Bénédicte et Benoit Morizot nous partagent leur vécu dans la préparation de la journée festive de la région Ouest.
Q : Le projet d’une journée pour réunir la communauté Vivre et Aimer de la région Ouest, qu’en avez-vous pensé ?
Benoît : Après une longue période sans équipe régionale, je me sentais triste. Il y avait un manque. Seuls les secteurs vivaient, mais il n’y avait pas de lien entre eux. Le projet d’une journée régionale, c’était l’idéal pour “relancer la machine”.
Bénédicte : Moi, je me suis sentie enthousiaste. Il y a une nouvelle équipe régionale, on va fêter ça.
Q : Comment avez-vous reçu cet appel de la part de la nouvelle équipe régionale ?
Bénédicte : “Ouille”… Nous sommes de nouveaux coordinateurs de secteur. Comment mobiliser, je ne connais pas tout le monde. Il va falloir susciter l’envie des adhérents… mais comment faire ?
Benoît : Notre première idée, c’était d’accueillir un mini week-end dans le secteur, pour éviter la routine. Le secteur est vivant, les précédents coordinateurs avaient fait un super travail. Donc cet appel, je l’ai reçu avec confiance : ce n’était pas un grand risque , dans le secteur nous savons organiser des sessions.
Q : Comment avez-vous présenté le projet à votre secteur ?
Benoît et Bénédicte : Lors d’une réunion d’animateurs, nous avons présenté cela comme une occasion de mettre en avant le dynamisme du secteur. C’est d’une certaine façon, valoriser le travail de nos prédécesseurs.
Concrètement, il y a eu deux soirées en visio pour annoncer le projet, puis une soirée en présentiel. On avait préparé un diaporama, avec des accessoires pour rendre le tout joyeux et plein d’humour. Nous voulions donner envie aux adhérents de s’engager pour faire équipe.

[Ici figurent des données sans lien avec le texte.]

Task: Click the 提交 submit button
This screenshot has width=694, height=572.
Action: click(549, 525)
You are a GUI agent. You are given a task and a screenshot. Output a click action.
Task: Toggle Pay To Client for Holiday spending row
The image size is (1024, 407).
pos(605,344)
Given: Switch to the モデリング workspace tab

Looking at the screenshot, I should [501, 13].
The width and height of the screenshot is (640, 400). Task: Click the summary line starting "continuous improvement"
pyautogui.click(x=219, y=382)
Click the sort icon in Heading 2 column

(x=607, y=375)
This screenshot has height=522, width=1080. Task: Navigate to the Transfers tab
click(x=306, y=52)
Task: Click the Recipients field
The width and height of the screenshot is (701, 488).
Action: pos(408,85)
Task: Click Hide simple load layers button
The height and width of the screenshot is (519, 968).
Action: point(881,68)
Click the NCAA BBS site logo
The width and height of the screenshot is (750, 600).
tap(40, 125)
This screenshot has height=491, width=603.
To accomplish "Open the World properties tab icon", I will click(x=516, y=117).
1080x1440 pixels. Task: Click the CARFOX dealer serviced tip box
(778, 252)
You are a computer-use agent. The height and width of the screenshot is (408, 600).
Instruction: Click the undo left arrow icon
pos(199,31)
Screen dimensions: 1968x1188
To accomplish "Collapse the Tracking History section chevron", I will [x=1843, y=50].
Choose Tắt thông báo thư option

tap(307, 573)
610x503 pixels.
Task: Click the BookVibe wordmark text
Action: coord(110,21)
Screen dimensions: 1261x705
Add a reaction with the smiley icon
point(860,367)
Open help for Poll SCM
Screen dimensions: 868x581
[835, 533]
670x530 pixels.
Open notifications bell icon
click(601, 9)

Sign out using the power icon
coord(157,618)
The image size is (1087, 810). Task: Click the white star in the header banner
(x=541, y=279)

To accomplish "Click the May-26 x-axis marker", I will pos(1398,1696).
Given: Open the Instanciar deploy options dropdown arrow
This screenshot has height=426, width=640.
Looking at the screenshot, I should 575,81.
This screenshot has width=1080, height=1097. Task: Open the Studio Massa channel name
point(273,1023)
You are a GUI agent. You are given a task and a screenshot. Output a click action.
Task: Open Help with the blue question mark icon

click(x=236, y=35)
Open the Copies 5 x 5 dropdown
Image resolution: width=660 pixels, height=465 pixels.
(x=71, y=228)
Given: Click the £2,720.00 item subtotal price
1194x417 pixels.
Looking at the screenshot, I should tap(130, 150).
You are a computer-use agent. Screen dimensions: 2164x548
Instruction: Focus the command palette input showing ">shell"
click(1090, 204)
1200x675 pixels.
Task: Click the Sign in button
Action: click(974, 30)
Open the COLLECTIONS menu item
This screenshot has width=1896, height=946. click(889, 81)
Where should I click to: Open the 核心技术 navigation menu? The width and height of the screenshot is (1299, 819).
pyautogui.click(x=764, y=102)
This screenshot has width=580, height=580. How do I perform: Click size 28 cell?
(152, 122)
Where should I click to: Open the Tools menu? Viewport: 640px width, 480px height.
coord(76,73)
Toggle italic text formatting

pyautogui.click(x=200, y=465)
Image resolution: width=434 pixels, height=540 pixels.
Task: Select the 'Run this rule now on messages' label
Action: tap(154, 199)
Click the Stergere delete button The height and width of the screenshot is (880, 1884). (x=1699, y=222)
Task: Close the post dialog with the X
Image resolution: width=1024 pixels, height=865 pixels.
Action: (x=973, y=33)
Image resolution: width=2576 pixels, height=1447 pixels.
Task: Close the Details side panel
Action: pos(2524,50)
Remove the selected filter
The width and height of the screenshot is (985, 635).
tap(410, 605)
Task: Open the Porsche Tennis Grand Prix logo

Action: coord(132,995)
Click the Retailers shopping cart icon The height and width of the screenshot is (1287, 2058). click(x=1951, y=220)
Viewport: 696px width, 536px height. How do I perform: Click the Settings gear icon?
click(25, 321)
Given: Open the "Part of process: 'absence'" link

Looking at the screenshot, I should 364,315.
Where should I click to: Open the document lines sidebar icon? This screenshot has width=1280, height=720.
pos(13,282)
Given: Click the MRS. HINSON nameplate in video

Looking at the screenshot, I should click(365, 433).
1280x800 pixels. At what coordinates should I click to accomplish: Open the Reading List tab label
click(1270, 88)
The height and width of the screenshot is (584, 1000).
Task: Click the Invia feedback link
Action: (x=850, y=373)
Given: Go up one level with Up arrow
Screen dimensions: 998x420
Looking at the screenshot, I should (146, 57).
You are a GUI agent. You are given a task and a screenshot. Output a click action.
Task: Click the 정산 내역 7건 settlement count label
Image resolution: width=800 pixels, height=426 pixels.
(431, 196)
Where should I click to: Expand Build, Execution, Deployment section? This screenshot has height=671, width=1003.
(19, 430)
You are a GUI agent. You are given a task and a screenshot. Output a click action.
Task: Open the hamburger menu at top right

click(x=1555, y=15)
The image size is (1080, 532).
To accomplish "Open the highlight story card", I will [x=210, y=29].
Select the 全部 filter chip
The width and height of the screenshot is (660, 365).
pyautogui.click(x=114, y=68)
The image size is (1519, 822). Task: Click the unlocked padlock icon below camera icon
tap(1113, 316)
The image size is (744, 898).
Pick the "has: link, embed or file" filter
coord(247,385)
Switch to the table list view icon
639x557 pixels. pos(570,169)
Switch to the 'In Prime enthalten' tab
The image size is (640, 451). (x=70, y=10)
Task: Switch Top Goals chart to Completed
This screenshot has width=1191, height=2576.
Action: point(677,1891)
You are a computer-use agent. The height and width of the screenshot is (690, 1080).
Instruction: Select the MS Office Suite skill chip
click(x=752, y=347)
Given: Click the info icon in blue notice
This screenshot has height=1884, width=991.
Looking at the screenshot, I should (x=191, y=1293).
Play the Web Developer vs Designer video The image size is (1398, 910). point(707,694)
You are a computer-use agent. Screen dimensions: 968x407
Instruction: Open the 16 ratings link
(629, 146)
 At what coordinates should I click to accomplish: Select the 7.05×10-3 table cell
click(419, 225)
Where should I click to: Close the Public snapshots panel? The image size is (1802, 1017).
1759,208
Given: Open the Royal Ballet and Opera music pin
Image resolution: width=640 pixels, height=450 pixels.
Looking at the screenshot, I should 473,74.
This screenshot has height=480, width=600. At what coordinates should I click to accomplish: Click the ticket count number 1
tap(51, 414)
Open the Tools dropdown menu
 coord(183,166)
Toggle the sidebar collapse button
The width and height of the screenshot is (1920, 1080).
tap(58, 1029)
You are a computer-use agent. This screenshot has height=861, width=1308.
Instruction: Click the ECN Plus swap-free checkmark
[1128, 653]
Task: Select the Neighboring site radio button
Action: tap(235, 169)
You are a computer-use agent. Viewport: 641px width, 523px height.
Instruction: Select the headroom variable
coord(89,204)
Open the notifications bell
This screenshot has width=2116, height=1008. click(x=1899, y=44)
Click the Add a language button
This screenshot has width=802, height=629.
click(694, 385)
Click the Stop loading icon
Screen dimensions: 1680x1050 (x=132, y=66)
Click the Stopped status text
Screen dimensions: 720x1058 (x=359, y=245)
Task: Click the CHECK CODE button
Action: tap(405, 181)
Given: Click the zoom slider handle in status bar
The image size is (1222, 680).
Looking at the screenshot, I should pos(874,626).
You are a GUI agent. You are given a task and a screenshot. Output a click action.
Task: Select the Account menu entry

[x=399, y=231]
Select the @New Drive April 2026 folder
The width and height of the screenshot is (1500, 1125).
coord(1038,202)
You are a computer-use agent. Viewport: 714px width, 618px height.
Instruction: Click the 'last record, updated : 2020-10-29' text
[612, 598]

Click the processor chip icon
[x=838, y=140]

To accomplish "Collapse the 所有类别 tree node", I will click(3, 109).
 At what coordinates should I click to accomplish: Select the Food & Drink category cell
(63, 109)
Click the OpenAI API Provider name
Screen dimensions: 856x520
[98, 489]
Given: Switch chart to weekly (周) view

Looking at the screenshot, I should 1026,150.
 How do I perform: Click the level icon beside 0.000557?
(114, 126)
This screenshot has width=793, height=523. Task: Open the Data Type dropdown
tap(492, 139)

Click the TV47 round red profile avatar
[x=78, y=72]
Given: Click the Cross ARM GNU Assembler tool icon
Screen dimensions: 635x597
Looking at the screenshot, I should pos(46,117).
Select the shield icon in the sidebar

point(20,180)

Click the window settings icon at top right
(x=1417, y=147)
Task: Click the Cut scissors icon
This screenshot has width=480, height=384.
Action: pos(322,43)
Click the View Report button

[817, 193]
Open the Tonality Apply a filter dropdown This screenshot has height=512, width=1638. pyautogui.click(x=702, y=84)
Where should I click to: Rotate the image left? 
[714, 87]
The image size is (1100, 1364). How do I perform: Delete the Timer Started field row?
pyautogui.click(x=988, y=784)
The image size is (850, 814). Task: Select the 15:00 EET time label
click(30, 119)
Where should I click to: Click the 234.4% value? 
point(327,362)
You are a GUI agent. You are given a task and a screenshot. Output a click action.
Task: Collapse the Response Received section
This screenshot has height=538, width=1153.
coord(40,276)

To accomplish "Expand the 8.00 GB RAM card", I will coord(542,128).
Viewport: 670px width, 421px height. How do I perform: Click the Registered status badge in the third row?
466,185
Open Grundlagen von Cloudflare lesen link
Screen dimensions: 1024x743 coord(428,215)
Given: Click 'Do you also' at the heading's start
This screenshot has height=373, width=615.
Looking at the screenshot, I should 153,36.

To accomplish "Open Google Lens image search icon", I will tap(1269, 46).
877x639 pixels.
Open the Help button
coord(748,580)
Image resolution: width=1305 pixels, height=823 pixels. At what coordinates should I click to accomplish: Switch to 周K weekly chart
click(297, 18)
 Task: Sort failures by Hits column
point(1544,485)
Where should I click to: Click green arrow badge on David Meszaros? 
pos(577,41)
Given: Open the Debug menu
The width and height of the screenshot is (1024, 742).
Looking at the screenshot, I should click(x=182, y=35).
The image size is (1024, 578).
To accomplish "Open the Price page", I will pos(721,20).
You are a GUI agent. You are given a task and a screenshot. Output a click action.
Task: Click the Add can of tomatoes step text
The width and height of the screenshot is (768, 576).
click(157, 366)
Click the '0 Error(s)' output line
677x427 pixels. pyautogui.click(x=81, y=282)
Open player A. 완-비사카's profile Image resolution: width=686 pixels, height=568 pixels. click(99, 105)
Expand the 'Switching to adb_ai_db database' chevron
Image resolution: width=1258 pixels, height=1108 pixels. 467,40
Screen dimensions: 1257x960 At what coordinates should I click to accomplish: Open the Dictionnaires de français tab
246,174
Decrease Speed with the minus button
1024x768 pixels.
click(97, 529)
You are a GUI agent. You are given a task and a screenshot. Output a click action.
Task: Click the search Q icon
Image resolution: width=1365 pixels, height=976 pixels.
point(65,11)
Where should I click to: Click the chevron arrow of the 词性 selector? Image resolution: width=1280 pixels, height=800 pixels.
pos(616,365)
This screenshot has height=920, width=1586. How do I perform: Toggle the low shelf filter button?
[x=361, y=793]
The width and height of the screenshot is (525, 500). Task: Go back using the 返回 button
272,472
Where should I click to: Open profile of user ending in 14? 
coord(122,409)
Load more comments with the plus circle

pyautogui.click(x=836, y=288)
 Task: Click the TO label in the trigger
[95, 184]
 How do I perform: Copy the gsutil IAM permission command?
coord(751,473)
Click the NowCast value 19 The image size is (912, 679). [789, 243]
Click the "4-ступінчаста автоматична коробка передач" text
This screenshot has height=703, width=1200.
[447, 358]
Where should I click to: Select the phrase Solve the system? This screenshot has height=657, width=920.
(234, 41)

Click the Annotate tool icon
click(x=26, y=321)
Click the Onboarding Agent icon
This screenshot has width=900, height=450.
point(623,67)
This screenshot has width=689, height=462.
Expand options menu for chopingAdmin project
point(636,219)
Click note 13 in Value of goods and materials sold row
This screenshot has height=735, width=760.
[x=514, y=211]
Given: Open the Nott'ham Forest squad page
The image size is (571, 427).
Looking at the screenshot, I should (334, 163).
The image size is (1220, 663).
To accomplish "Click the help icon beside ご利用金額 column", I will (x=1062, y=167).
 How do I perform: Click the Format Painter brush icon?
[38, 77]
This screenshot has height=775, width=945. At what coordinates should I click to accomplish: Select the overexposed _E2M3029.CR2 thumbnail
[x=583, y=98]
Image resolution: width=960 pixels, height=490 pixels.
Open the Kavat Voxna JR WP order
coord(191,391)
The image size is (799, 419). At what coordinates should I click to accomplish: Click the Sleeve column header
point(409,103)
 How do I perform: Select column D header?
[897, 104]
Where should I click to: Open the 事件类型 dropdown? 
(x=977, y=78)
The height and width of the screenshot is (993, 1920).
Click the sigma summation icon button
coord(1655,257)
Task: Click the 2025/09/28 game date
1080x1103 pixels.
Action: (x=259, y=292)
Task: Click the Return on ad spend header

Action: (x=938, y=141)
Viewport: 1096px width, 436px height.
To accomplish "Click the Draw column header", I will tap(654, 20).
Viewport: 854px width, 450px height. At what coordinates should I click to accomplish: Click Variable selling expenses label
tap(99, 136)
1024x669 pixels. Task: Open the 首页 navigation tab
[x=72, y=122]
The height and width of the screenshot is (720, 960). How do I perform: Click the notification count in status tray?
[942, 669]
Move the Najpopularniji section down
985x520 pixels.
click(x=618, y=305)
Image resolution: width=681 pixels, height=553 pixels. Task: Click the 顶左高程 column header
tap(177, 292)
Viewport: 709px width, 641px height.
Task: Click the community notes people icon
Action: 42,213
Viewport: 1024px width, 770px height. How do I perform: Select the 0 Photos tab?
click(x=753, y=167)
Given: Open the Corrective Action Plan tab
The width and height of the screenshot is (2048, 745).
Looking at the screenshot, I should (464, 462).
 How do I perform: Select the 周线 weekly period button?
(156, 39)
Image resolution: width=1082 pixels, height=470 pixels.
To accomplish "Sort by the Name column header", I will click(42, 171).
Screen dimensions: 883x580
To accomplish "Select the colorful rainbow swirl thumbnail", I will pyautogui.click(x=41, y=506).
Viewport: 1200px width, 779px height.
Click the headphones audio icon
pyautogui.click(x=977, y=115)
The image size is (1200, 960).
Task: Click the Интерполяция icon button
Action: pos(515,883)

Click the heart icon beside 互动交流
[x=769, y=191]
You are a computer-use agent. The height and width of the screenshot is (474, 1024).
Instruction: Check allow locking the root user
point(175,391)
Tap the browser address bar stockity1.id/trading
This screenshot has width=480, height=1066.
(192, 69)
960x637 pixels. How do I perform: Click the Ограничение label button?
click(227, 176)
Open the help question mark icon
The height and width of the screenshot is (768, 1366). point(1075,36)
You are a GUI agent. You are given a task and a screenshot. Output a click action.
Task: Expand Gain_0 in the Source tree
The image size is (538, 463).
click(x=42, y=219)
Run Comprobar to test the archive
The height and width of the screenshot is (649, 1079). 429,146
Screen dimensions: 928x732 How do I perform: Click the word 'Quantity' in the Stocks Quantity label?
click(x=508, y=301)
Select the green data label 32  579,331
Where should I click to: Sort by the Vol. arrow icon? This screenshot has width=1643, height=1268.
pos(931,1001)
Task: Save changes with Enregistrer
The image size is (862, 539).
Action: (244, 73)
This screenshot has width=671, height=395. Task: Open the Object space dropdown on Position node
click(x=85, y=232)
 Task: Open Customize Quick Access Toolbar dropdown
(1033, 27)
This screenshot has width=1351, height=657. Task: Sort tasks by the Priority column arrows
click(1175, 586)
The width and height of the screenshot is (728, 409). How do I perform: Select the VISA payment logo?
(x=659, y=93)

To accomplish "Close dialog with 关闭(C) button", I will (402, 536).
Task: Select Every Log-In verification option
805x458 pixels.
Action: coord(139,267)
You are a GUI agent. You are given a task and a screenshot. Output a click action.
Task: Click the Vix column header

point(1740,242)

On a pris le contrepied des contraintes possibles : on a présenté le projet comme un cheminement “Vivre et Aimer”.
Chaque couple a ensuite eu quelques jours pour discerner et donner sa réponse.
Au début, il y a eu un peu d’abattement de notre part, car il y avait peu de réponses. Puis, progressivement, de petits groupes se sont constitués, pleins de dynamisme.
Aujourd’hui, les adhérents qui s’engagent ont envie de faire la fête. Ils ne s’engagent plus par devoir, mais “pour en être”.
Benoît : Maintenant que tout est lancé, même s’il y a eu quelques doutes au départ, je me sens confiant.
Bénédicte : Maintenant, il faut lâcher prise. Laisser les choses se développer, se faire sans nous. Chacun doit être autonome dans ce qu’il prépare.
Q : Pour finir, que diriez-vous aux autres coordinateurs qui voudraient se lancer dans un projet comme celui-ci ?
Benoît : Ne doutez pas des membres de votre communauté. Un projet comme celui-ci, ça donne vie.
Bénédicte : Allez-y ! Il y aura des retombées positives pour tous. C’est normal d’avoir de l’appréhension, mais il faut faire confiance à la communauté.
Benoît : Il faut accepter de porter le projet au départ, en comptant sur la communauté. Puis déléguer : ça facilite le “oui” aux différents appels.